1. It would be helpful to briefly clarify how variability in the number of DEGs (and corresponding proteins) across patients is handled when computing the final feature values.
2. A brief discussion of how INPROF features might generalize to other diseases or independent cohorts would further strengthen the manuscript and emphasize the broader applicability of the tool.

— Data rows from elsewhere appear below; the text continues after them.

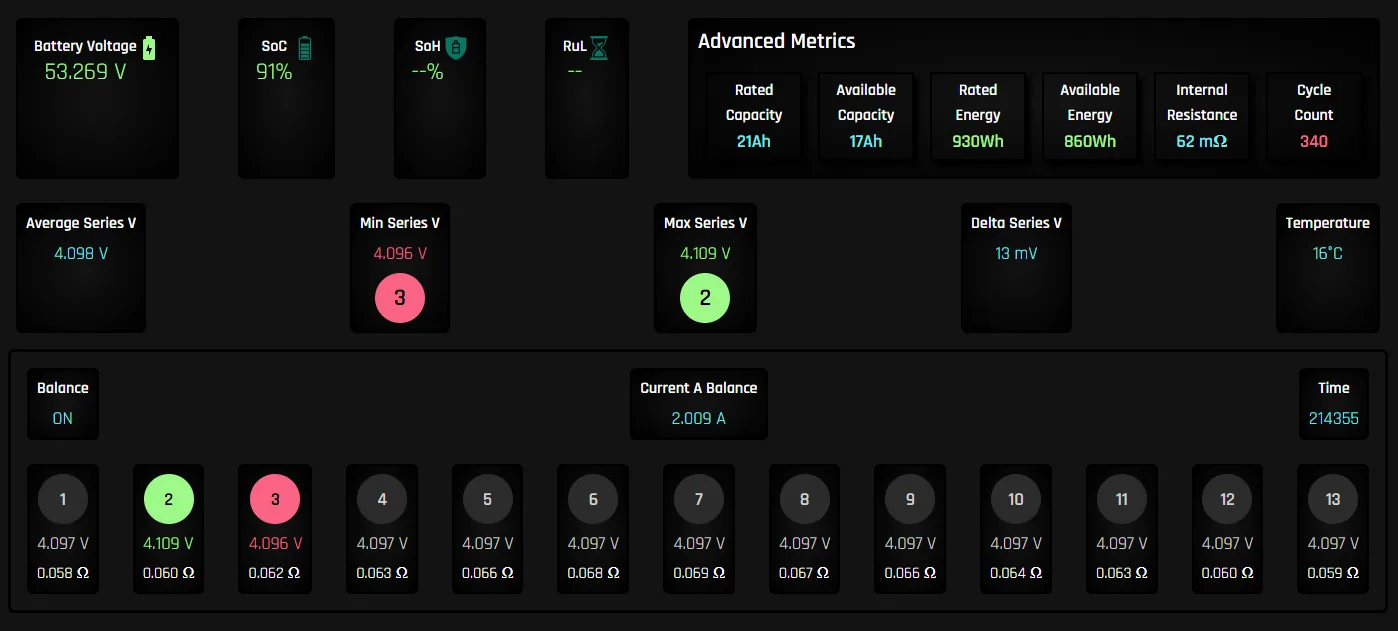Click the RuL hourglass icon
The image size is (1398, 631).
tap(599, 47)
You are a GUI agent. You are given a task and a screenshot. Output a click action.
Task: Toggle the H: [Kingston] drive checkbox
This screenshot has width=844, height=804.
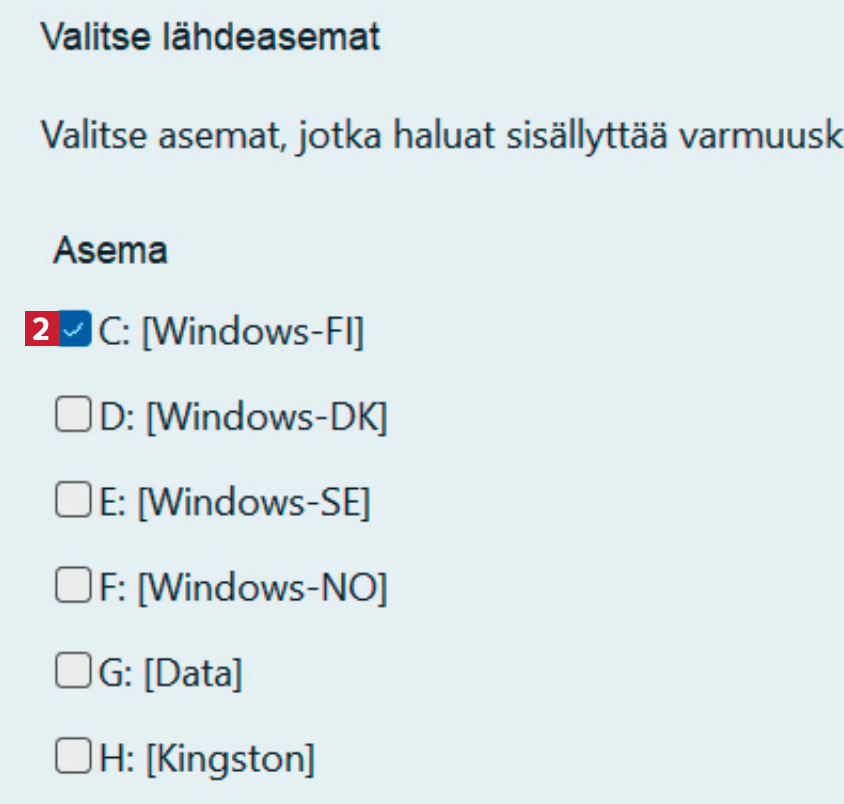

This study addresses whether inter-protein relationship features derived from multiple sequence alignment can provide a more informative representation than gene expression features for disease severity classification and introduces INPROF as a practical computational tool integrating protein sequence, structural, and functional annotations. The topic is relevant, and the approach is original in its focus on relationship-aware protein features, addressing a gap between transcriptomic analyses and protein-level modeling. Compared with existing methods, INPROF offers a distinct and useful framework, further strengthened by the availability of a web server and open-source implementation. The methodology is sound and supported by sufficient data, and the conclusions are consistent with the presented results. Minor clarifications regarding how variability in the number of differentially expressed genes across patients is handled, as well as a brief discussion of generalizability to other diseases or cohorts, would further strengthen the manuscript. The references, tables, and figures are appropriate. Overall, this is a valuable tool paper that requires only minor revision.

Author Response

Please see the attachment

Author Response File: Author Response.pdf

Reviewer 3 Report

Comments and Suggestions for Authors

Your work reports a newly developed webserver for MSI seemingly based on basic statistical properties of amino acid chains, if improved in some claimed and tested areas 
the work well deserve publication. 

line 72
How exactly is this RNA seq analysis applied in this study ? 
Such analysis usually capture  functional snapshot of how cells respond to biological perturbations. The one case study here is both inadequate
 and not valid enough to draw such widely misleading claims. Authors should tone down the admiration of their webserver which has yet to prove its efficiency. 

line 131
An obvious weakness of such properties are their lack of 3D relations vital to understanding PPIs, allosteric networks as well as catalytic sites. authors should
provide a table of all 46 features and comment on whether or not they are base don thes basic statistical properties only. 

 

line 142
This is just an example of how this webserver is capable of reporting some less noisy 3D related interpretation of protein seq data authors should give more 
specifics of these claimed structural annotations and whether or not they seem to appear in their sensitive feature set in further downstream analysis. 

Figure 3 line 317
while UMAP can reflect biologically meaningful disease progression and immune trajectories , t-SNE often tends to break trajectories into artificially
 separated clusters specially when reproducibility and integration is vital. How are authors confident that they are captring real dat and not noise?

 

Figure 3 line 342
Parameter sensitivity is one of the worst most commonly encountered disadvantages of tSNE, yet authors use it as a evaluation metric. How authors can explain it. 
At least authors need to do other dimensionality reduction techniques like UMAP for comparison. Since if UMAP fails to capture something most likely the observed 
trend is just and over separation not real neighboring cluster 

 

Comments for author File: Comments.pdf

Author Response

Please see the attachment

Author Response File: Author Response.pdf

Round 2

Reviewer 1 Report

Comments and Suggestions for Authors

I acknowledge the authors’ effort in carefully addressing all of my previous comments and suggestions, both in the manuscript and in the web server.

Overall, the revisions have substantially improved the clarity and quality of the work. In my opinion, the manuscript is now in good shape, and the current version is suitable for publication in its present form.